一百多人中只有連同權正桂的四個人是高麗人,這四個人才是權太後的嫡系。權正桂並不是沒有懷疑過,但節奏實在是太快了,快的他都來不及考慮那麼多。

稀里糊涂的就跟著商隊前行,想到沒有自主權就沒有自主權吧,至少還可以保住性命,就算是到了雲南,自己照樣是太後的弟弟,可能沒有兵權,但是混一個榮華富貴還是可以的。
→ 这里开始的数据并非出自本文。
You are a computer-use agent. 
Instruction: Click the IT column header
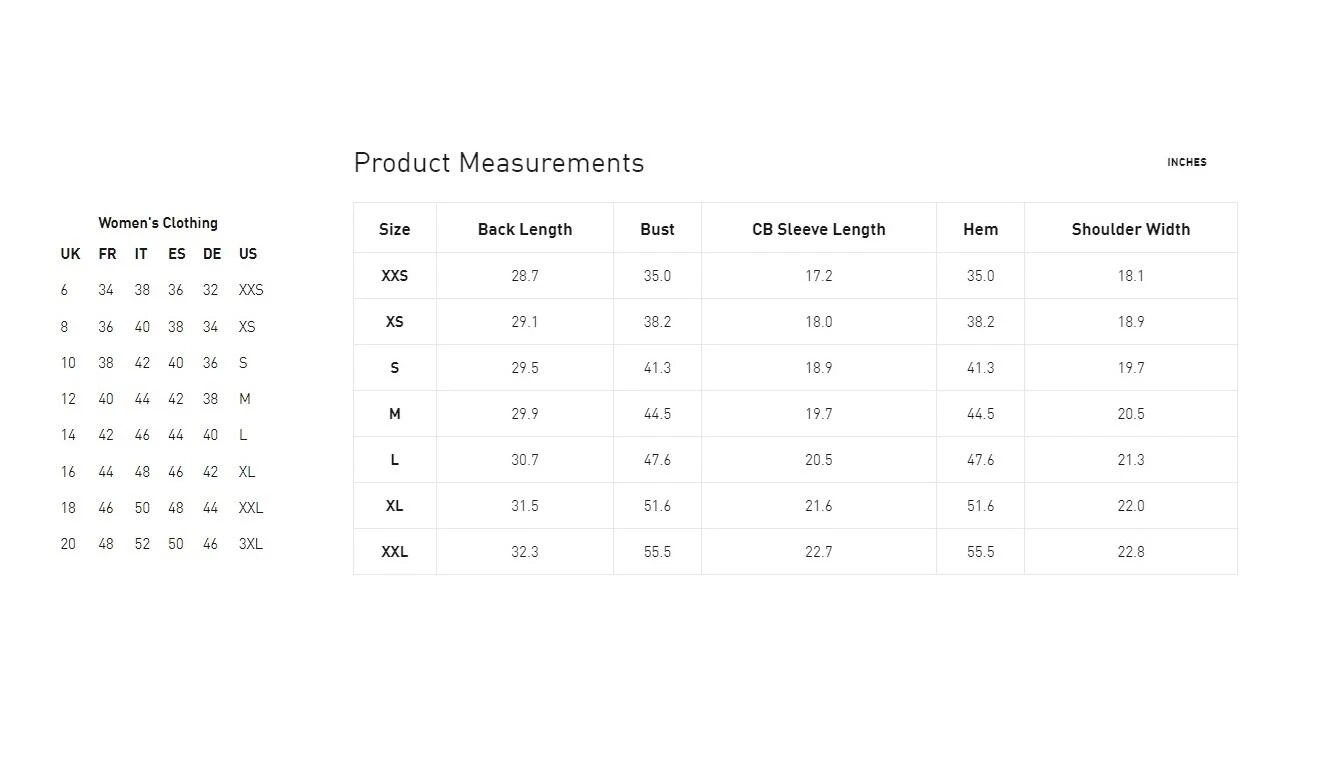tap(141, 254)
但是以現在的情況來看。自己和姐姐兩人,簡直就成了也先帖木兒和勞凡平的買路錢,向大明買路回雲南的投名狀,他們要的只是一個小皇帝額勒伯克而已。至于權太後和自己,基本上就是饒頭,可惜他們最後被賣的徹徹底底。還要幫別人數錢墊背。

想通了這些事情以後,權正桂徹底發狂了!

姐姐落入了明軍的手中。那是把他打昏的屬下說的,臨走之前。那個屬下親眼看到,明軍中出來一個女子,將還在昏迷中的權太後帶走了。

現在他們深入在大明的國境月復地,他們不會說漢語,所以言語不通,以他們四人的力量,想要再回到漠北或者高麗,簡直是想也別想。

姐姐被抓住,自己逃跑無望,甚至去救姐姐都辦不到,他憑什麼救,就憑這他們四人嗎?

想通了過去,看清楚了現狀,不能不讓權正桂等人趕到絕望。

憑借本能,和在和林做侍衛首領時經常狩獵所練出的一些跟蹤技巧,他們誤打誤撞,也到了陳倉山中。

夜已經深了,面對著莽莽叢林,月光從密密的枝葉縫隙中投下細碎的鱗斑,林子間散發著潮濕的腐葉的酸臭和腥氣,間或泛起一陣濃郁的不知名的花香。

權正桂的汗水順著臉上往下淋,內衣也都濕透了。騎在馬上,腿卻不知被刺劃了多少道血痕,拉著馬韁的手沁出了血,抬頭看,蒼蒼莽莽,不見山頂。

月色下,周圍的山石樹木都籠罩在淡藍色的煙嵐中,如哭泣的厲鬼潛伏,威偉的凶神兀立,虎嘯聲、猿啼聲、貓頭鷹怪叫聲、杜鵑啼泣聲,還有蛙鳴蟲叫鼠竄蛇行。

他們已經失去了也先等人的蹤跡,如此的深夜和疲憊的他們,也讓他們實在堅持不住了,幾乎是滾下馬來,權正桂以腿跪地,絕望的發出嘶吼聲︰「勞凡平、也先我要殺掉你們!!」這種帶著深深殺氣,又帶著濃濃無奈的聲音,在山間一圈一圈的回響著。

他們四人卻是沒有發現,就距離他們不到兩里路的山谷內,谷口由劉彪等九人潛伏,而谷內,也先帖木兒、勞凡平和額勒伯克、藍保等三十余人,正在生火烤著肉干,幾乎是同時听到權正桂的嘶吼。

也先皺著眉頭,吩咐道︰「把火稍微熄小點,看著皇上,不要讓皇上哭叫!」

「大人,不如屬下帶幾個人出去,將他們殺掉便是,敢辱罵大人,那是死有余辜的。」其中一個帶頭的親兵說道。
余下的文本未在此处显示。